A scientific theory must explain whatever reliable observations are available and make testable predictions about things that have not yet been recorded. This is crucial because there could be many competing theories explaining an observation. The only way we have to decide which is true is to do tests based on predictions from the competing theories.
So, if a theory predicted that the magnetic fields accompanying the appearance of a ghost would always be of a specific frequency and duration, this could be looked for to see if it was correct. To do this, the theory would have to explain how ghosts produced magnetic fields.
What people commonly call ‘paranormal theories’ are not the same as scientific theories. They don’t usually explain things in terms of existing knowledge nor do they generally make testable predictions. They are usually too vague to be of any practical use.
Evidence, not assumptions
Many ‘paranormal’ theories contain assumptions for which the evidence is contested or non-existent (eg. ‘ghosts are spirits’). Scientific theories, by contrast, always start with demonstrable evidence and then try to account for it.
In many cases the ‘well known facts’ on the paranormal are derived more from very old or even legendary cases rather than recent, scientifically investigated ones. Thus, the ‘stone tape theory’ may be attempting to explain evidence which simply isn’t there and doesn’t therefore require explanation.
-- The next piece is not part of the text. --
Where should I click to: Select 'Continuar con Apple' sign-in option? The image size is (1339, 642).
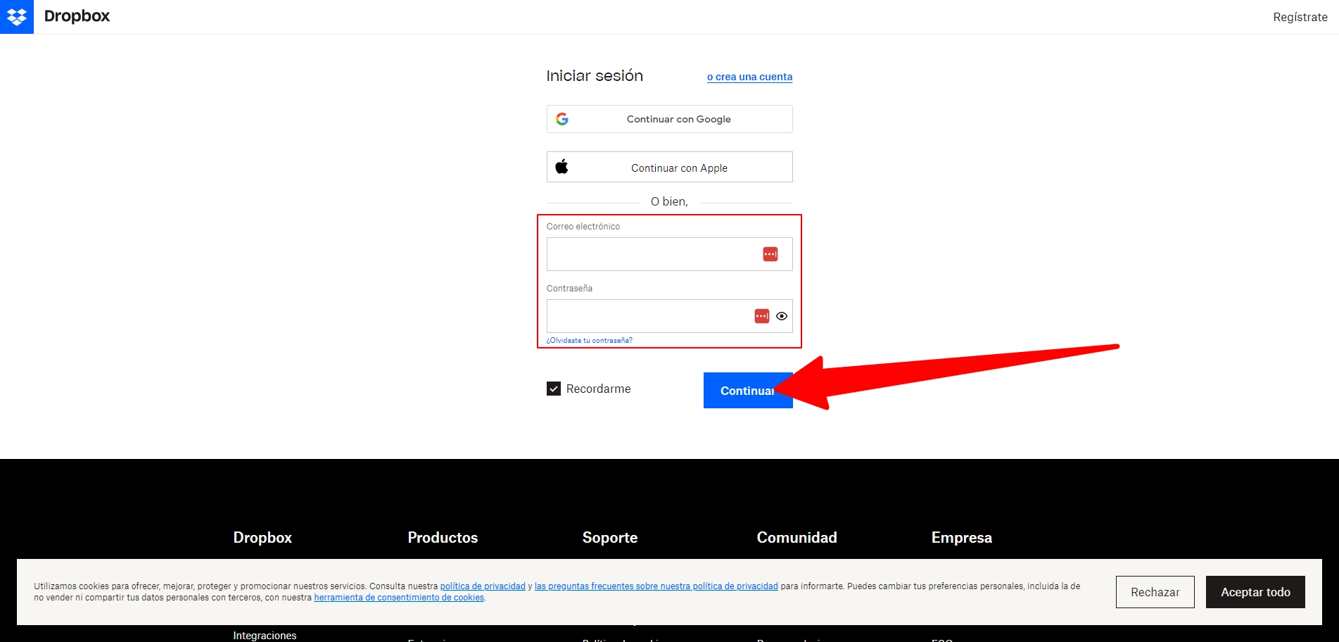coord(668,167)
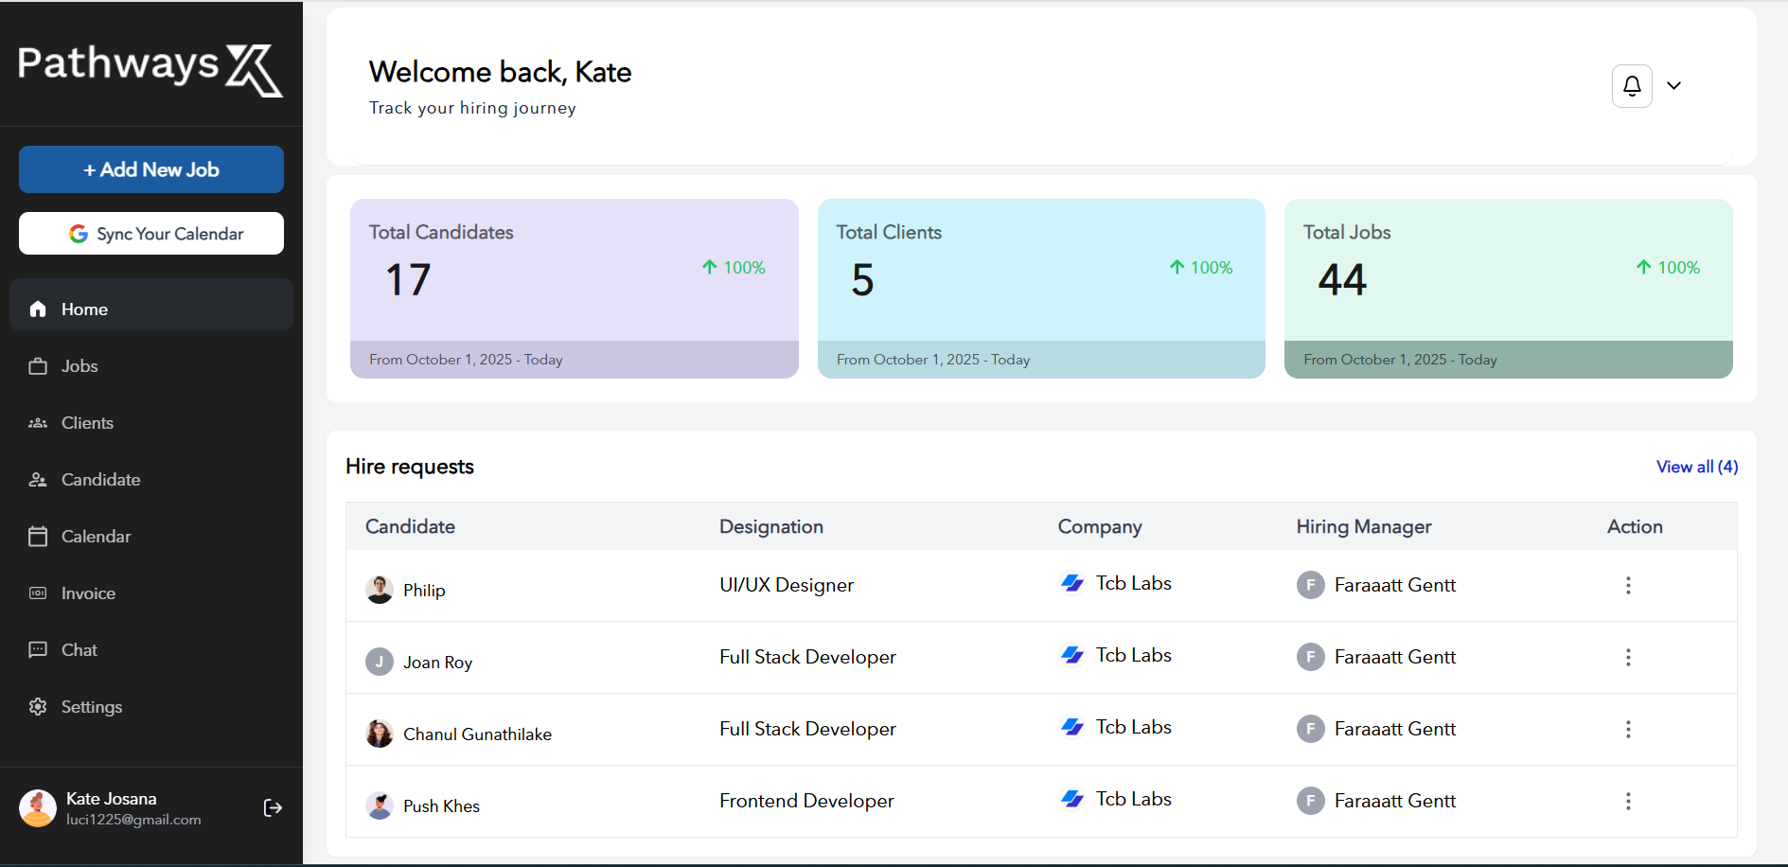Click Sync Your Calendar button
Image resolution: width=1788 pixels, height=867 pixels.
coord(151,234)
Therefore, your first task in producing a theory is to assemble a body of evidence collected with appropriate scientific methods.
While it is fun to go ‘ghost hunting’, such expeditions rarely produce scientifically useful evidence. To do scientifically meaningful research you need to consider controlled studies.
A controlled study is one which tests a specific idea, like ‘ghosts produce magnetic fields’. To do this, you need to control all the other variables that might otherwise influence results (hence ‘controlled’).
The first point to bear in mind is that you’re going to need a lot of results. A few results all pointing in the same direction could just be a coincidence. You’ll need a statistically significant sample of observations. So, unfortunately, you’ll need to a bit about statistics and whole a lot of data.
Of course, you could take the results of other people’s observations and analyse them together statistically. However, a major problem with this is is that the standards of investigation in our field is extremely variable. How do you know whose data to use?
In addition, you need to define what a ghost sighting is. Is it a human figure seen by at least one witness? Would someone hearing a ‘person who wasn’t there’ count? Would you take into account how thoroughly the investigators checked for natural explanations before accepting it?
Then there’s the matter of the magnetic fields. Would you take into account what kind of EMF meter was used (particularly the accuracy and sensitivity)? How close in time would a disturbance in the magnetic field need to be for it to be considered a ‘hit’? And how big and for how long would the disturbance need to be to be counted? How accurate would you need the readings to be?
All these questions, and many others, would need to be decided in advance. And you’d still be left with the sticky question of deciding cause and effect (see left).
Is a theory required?
How do you know if a paranormal theory is required? Ask yourself, for how many well documented, scientifically investigated cases is this theory the best explanation?